Spitzer's office also is considering taking action against one other Strong executive, a portfolio manager who was timing one of the company's funds, according to a person familiar with the matter. The company discovered the improper activity and barred the manager from trading the fund for personal profit, the source said.

Market timing involves the rapid purchase and sale of mutual fund shares in hopes of profiting from short-term market swings.

Though the practice is not illegal, Strong and many other fund companies discourage small investors from such trading, saying the profits are made at the expense of fellow shareholders.

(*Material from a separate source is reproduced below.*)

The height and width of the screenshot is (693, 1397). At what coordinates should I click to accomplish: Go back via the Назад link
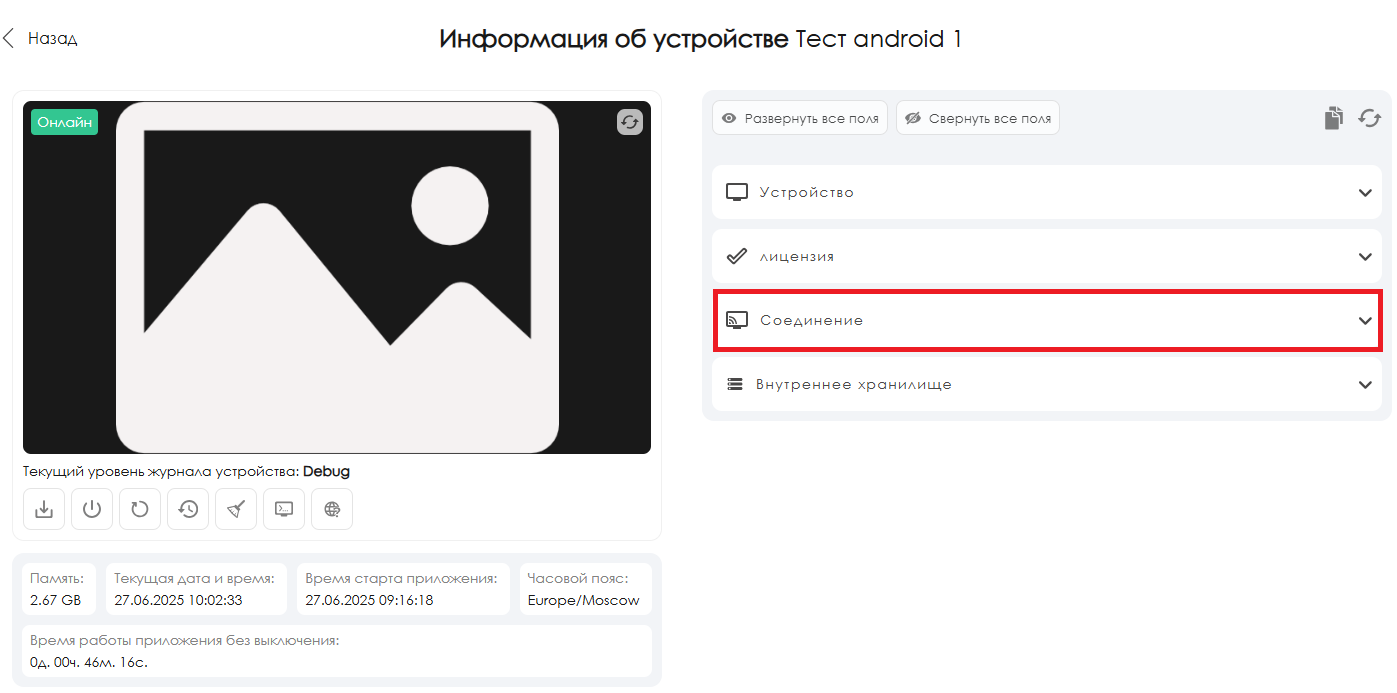41,39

A fund company executive who engaged in market timing while prohibiting other shareholders from doing the same could have violated securities laws.

Strong Capital has told Spitzer's office that Richard Strong earned about $600,000 dating back to the late 1990s through market timing, but recently backed away from that estimate, a source said. Strong's timing profits in the late 1990s may have exceeded $1 million, but the strategy appears to have cost him some of those returns during the recent bear market.

According to Forbes magazine, Strong is one of the richest men in the country, with a net worth estimated at $850 million.

"These people who control mutual funds are doing very well financially," Spitzer said, "so why the necessity to go beyond what was there and play fast and loose with the rules?"

Strong's timing eluded detection by the company's so-called timing police, who monitor such activity, a source said. Much of Strong's timing involved small-cap and mid-cap stock funds, the source said, and very little was done in international funds, which are a common target of market timers and were being closely monitored by the firm.